### What you have to do:
Rewrite the entries beginning at the line that contains "You are a computer-use agent. Image" and ending after the line that contains "(x=502, y=264)", with every coordinate in the answers offset by 50 and everything else, requests included, left as it is.
###
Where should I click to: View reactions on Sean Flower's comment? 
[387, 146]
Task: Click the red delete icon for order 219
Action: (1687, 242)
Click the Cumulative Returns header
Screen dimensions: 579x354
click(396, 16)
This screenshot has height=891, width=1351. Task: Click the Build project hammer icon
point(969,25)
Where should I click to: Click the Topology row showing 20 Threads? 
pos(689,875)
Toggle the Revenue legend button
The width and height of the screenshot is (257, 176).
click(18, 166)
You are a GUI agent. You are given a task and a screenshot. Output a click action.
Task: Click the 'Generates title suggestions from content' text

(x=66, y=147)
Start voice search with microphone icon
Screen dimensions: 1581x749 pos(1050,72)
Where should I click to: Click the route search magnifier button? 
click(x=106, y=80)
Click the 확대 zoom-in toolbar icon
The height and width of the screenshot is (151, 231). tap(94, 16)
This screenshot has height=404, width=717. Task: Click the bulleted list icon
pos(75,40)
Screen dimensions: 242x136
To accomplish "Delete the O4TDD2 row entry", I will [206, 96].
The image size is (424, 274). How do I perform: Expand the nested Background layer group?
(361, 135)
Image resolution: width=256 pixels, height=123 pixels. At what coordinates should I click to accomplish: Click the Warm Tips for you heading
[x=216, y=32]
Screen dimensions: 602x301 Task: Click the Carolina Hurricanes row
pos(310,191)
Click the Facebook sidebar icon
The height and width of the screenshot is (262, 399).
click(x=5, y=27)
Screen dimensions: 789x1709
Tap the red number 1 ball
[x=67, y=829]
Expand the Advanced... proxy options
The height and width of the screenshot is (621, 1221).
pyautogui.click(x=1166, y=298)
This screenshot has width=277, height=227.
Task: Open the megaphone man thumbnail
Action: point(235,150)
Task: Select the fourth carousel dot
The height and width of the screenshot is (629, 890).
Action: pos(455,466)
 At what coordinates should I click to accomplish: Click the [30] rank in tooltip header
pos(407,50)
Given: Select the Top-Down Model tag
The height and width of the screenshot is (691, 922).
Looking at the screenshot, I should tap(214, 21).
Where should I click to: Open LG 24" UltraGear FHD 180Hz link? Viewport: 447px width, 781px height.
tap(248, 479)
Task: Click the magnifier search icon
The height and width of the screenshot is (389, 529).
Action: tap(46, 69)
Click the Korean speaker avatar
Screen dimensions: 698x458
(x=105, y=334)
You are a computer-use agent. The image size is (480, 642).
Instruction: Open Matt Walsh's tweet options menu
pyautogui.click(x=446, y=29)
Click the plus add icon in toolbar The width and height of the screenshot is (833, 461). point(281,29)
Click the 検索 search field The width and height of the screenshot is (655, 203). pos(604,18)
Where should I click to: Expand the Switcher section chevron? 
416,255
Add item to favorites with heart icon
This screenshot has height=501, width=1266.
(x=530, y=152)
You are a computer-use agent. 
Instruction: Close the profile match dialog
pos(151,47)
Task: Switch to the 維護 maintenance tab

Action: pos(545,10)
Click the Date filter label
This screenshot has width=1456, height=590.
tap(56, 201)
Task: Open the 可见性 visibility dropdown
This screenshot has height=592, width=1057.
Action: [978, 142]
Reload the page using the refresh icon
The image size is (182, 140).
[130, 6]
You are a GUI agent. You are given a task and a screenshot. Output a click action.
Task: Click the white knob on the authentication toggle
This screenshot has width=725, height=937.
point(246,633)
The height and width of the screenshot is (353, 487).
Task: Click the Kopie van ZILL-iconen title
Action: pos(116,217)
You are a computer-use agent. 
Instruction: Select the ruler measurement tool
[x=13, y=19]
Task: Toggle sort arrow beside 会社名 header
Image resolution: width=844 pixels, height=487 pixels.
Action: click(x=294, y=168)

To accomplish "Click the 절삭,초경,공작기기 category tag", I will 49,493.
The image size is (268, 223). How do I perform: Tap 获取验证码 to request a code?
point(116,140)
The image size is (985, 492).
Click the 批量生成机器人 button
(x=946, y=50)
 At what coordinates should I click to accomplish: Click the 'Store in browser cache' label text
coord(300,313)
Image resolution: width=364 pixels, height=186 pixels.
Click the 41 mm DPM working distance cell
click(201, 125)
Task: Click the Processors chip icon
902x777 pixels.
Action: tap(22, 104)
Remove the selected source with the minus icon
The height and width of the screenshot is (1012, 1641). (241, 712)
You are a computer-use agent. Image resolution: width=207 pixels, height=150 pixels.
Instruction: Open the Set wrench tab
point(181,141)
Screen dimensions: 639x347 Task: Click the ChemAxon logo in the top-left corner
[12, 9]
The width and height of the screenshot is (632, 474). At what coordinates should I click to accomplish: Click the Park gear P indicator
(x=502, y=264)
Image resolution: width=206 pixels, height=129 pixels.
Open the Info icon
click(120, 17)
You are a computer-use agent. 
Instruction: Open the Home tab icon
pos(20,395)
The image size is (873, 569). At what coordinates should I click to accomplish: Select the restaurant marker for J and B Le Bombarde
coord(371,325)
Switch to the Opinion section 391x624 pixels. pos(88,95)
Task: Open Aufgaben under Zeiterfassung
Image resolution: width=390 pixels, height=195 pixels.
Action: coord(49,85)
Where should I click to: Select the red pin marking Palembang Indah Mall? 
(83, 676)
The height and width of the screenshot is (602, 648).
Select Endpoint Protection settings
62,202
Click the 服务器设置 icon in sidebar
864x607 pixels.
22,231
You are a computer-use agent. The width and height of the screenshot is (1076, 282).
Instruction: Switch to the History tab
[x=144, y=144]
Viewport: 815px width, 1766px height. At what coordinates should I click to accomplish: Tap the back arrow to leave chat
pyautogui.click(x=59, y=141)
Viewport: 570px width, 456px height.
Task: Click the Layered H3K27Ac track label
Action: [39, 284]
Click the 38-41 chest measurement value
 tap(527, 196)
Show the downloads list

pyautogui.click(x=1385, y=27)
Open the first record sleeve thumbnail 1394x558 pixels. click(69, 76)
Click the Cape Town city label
###
### Finished task:
You are a computer-use agent. Image resolution: width=207 pixels, height=150 pixels.
Instruction: Open the Set wrench tab
point(231,191)
Screen dimensions: 639x347 Task: Click the ChemAxon logo in the top-left corner
[62, 59]
The width and height of the screenshot is (632, 474). At what coordinates should I click to accomplish: Click the Park gear P indicator
(x=552, y=314)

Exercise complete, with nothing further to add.